Teen gunman sentenced in Easter 2018 South Street shooting that killed Boys’ Latin sophomore
Zahmir White was sentenced to 25 to 50 years in state prison for killing William Bethel IV, 16.

Saying that an Easter 2018 shooting on South Street that killed a Boys’ Latin of Philadelphia High School sophomore had “terrible consequences” for the victim’s family and the community, a judge sentenced a 19-year-old South Philadelphia man Friday to 25 to 50 years in state prison.
Common Pleas Court Judge Glenn Bronson said Zahmir White’s conduct — firing a gun four times in broad daylight on the 800 block of South — endangered his targets as well as other people on the busy street.
White aimed to kill Christopher Elliott, then 18, but ended up fatally shooting Elliott’s friend William Bethel IV while Bethel and Elliott were running away. Jurors at the April trial convicted White of voluntary manslaughter in Bethel’s slaying, and attempted murder for trying to shoot Elliott, and gun offenses.

# [Provided data]
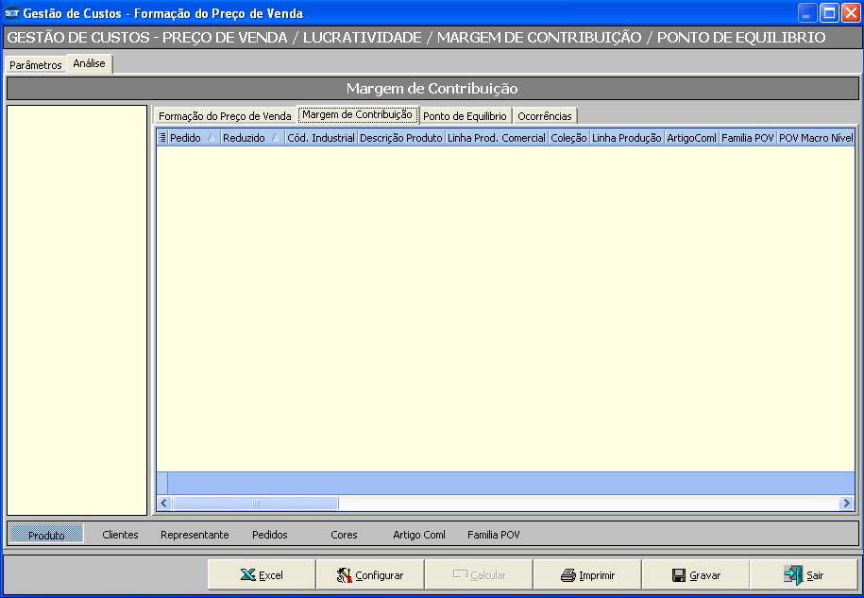This screenshot has width=864, height=598.
Task: Click the grid column selector icon
Action: point(162,138)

# [Your assignment]
Reproduce the full news report on the South Street shooting sentencing, word for word.

# [Expected output]
Teen gunman sentenced in Easter 2018 South Street shooting that killed Boys’ Latin sophomore
Zahmir White was sentenced to 25 to 50 years in state prison for killing William Bethel IV, 16.

Saying that an Easter 2018 shooting on South Street that killed a Boys’ Latin of Philadelphia High School sophomore had “terrible consequences” for the victim’s family and the community, a judge sentenced a 19-year-old South Philadelphia man Friday to 25 to 50 years in state prison.
Common Pleas Court Judge Glenn Bronson said Zahmir White’s conduct — firing a gun four times in broad daylight on the 800 block of South — endangered his targets as well as other people on the busy street.
White aimed to kill Christopher Elliott, then 18, but ended up fatally shooting Elliott’s friend William Bethel IV while Bethel and Elliott were running away. Jurors at the April trial convicted White of voluntary manslaughter in Bethel’s slaying, and attempted murder for trying to shoot Elliott, and gun offenses.